The mortgage market got a friendly boost to slightly higher prices this morning from a mixed-bag of economic news and a resurgence of fears about possible sovereign credit defaults in the euro-zone that is once again producing some "flight-to-quality" buying of dollar denominated assets like Treasury debt obligations and mortgage-backed securities.



The government said new orders for long-lasting manufactured goods rose a stronger than expected 3.0% in January -- driven exclusively by a major increase in new orders for commercial aircraft. Orders for non-defense capital goods excluding aircraft, a closely watched proxy for business spending, fell 2.9% in January. The message buried in all this statistical mumbo-jumbo is actually very straightforward - the pace of economic recovery is currently loosing momentum.



The initial claims data for the week ended February 20th reinforced the message contained in the durable goods order data. The number of workers standing in line to collect first-time unemployment benefits rose by a surprising 22,000 claimants last week. There is justification to the argument currently being made by some analysts that the latest rise in the weekly jobless claims figures was at least partially due to processing the backlog of applications accumulated during the recent snowstorms through the Northeast. The bottom line is that this data series is being temporarily distorted by a degree of noneconomic factors. If initial claims do not begin to turn lower before mid-March - investors will likely increasingly view weak initial jobless claims data as signaling the economy is beginning to tumbling back into a recession.

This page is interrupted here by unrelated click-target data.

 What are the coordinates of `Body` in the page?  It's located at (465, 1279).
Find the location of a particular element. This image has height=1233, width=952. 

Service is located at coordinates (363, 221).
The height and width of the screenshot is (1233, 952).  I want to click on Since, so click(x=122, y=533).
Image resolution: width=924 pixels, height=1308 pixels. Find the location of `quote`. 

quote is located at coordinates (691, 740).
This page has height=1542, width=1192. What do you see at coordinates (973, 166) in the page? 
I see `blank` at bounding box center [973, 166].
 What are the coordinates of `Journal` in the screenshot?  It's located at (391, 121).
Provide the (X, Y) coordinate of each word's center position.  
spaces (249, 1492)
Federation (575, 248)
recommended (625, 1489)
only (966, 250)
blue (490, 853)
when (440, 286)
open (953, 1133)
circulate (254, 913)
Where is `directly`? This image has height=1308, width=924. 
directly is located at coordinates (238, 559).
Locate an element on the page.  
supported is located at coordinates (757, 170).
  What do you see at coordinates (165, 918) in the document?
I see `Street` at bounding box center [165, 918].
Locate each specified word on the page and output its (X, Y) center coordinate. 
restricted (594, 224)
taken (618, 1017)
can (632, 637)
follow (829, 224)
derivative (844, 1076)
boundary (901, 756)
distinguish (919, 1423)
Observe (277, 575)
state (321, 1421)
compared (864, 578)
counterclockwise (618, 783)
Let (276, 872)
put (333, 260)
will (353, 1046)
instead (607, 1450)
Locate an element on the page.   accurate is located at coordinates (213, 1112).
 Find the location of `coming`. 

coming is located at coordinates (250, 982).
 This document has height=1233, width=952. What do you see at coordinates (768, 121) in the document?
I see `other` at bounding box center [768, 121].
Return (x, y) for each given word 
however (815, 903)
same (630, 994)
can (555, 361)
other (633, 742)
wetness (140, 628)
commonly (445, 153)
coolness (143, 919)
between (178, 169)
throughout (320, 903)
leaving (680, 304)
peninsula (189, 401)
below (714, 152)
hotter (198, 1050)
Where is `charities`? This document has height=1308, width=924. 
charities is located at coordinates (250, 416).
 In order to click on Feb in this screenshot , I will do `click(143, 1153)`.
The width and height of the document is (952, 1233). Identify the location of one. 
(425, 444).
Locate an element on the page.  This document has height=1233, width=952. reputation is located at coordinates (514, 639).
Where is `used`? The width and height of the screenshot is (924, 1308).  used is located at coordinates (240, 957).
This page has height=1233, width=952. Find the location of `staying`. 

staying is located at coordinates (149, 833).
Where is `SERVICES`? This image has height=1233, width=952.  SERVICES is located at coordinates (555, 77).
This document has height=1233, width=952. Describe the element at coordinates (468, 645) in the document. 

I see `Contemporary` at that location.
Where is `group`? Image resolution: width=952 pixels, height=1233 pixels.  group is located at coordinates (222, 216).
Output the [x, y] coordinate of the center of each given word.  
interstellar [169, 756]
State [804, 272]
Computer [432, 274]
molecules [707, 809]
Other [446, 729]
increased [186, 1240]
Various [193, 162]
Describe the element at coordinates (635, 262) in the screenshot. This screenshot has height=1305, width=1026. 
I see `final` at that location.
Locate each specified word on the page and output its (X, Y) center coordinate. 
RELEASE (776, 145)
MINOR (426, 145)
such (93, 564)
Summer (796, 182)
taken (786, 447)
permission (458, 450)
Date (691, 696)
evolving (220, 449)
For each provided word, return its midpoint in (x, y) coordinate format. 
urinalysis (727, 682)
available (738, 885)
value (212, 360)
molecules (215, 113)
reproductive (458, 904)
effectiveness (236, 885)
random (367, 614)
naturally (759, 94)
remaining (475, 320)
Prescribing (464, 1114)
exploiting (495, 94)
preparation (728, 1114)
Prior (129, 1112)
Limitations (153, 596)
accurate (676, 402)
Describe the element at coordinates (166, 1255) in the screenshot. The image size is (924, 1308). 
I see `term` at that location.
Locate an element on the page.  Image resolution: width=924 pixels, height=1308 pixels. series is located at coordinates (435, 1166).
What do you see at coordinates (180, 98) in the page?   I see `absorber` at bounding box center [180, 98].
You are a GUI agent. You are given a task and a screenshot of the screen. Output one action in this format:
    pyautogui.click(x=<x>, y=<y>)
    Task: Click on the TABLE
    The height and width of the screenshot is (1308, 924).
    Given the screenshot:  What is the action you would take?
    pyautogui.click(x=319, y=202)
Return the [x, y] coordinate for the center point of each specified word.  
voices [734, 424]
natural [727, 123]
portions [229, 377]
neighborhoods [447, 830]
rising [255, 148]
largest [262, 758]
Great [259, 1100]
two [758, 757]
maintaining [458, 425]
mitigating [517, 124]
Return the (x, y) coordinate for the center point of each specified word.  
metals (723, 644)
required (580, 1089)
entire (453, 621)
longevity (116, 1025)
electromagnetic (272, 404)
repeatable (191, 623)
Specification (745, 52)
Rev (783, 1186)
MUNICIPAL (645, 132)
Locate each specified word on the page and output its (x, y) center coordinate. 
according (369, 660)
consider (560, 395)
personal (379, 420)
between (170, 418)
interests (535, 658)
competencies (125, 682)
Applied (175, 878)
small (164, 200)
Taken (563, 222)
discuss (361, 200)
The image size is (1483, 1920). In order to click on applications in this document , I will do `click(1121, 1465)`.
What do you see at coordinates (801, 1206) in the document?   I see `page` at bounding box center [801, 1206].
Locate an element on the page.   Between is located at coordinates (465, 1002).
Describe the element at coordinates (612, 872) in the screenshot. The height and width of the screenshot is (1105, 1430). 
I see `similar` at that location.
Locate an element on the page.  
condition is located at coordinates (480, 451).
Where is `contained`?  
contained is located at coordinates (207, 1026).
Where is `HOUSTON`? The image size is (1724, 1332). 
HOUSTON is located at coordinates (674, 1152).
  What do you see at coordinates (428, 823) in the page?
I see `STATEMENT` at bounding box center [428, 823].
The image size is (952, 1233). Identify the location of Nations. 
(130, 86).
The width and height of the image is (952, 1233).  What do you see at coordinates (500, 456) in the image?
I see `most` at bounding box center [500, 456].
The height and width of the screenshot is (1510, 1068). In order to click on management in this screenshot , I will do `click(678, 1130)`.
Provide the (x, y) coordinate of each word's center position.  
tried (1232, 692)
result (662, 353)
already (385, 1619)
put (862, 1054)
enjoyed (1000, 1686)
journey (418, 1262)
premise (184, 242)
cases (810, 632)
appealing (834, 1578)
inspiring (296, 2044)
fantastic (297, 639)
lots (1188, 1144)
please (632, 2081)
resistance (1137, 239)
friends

In the strange world of the credit markets and mortgage interest rates - slumping economic activity reduces the overall demand for capital which in turn tends to reduce interest rates in general and mortgage rates in particular. If this condition were to develop the goods news is that mortgage interest rates would almost certainly move lower - the bad news is that the pool of eligible borrowers begins to shrink as the ravages of job destruction takes its toll on the workforce.



Uncle Sam will conduct the last of his four-part borrowing spree this week when he sells $32 billion of 7-year notes. The auction will conclude at 1:00 p.m. ET. Solid demand at today's Treasury note sale will tend to support steady to lower mortgage interest rates while a poorly bid sale will almost surely push mortgage interest rates higher.